* [TASK INSTRUCTIONS]: Find "Image resolution: width=746, height=2576." and "Our titles (419, 20)" in the records below. Copy the lines holding them and every line between, exactly, and no others.

* [SOURCE INFORMATION]:
============================================================

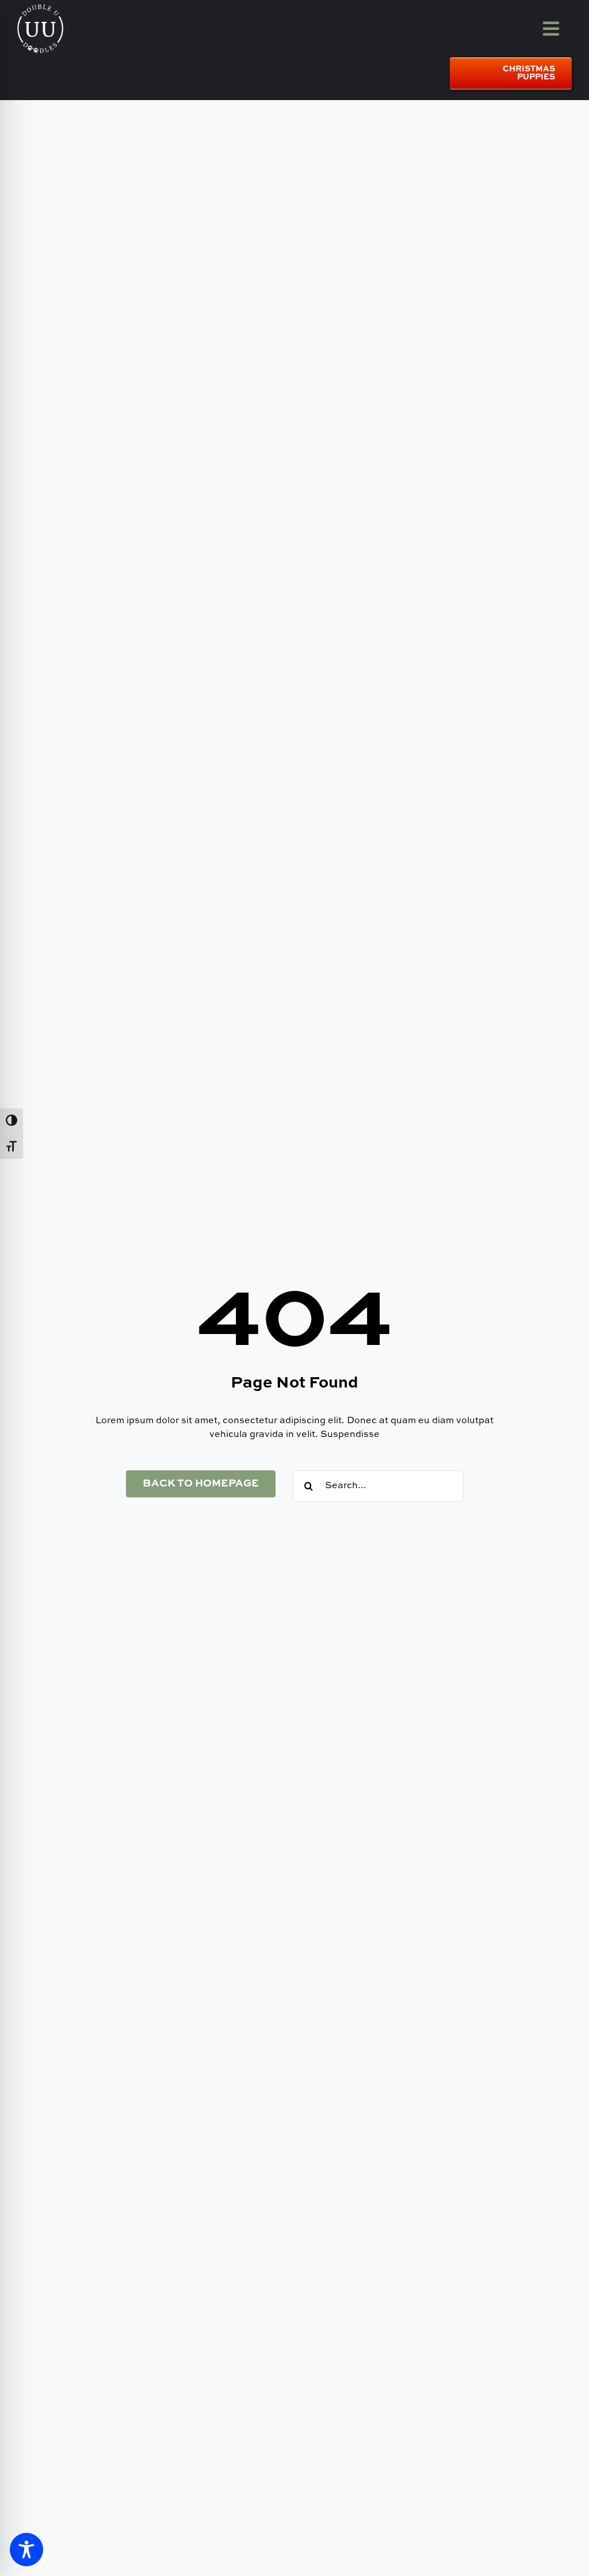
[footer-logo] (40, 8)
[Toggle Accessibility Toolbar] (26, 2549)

============================================================

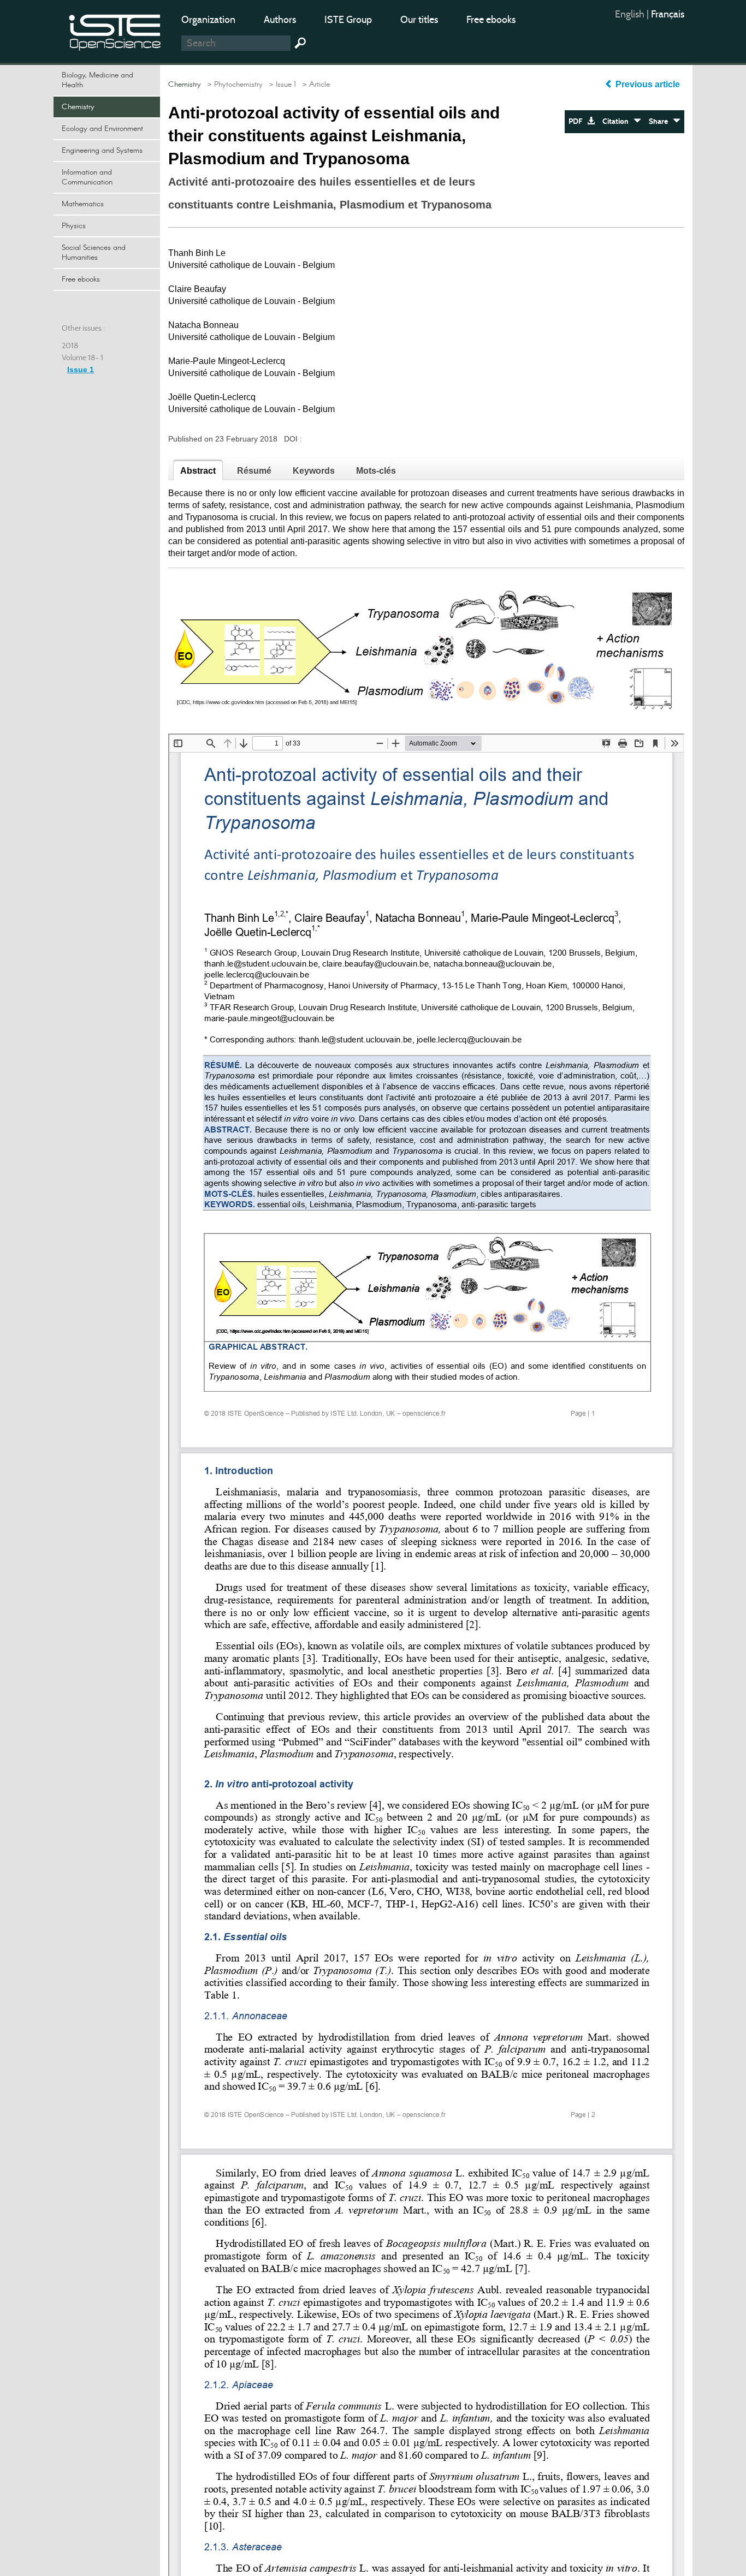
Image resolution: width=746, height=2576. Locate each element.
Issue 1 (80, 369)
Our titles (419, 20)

============================================================

* [ANSWER TO THIS PROBLEM]:
Image resolution: width=746, height=2576. Locate each element.
Issue 1 (80, 369)
Our titles (419, 20)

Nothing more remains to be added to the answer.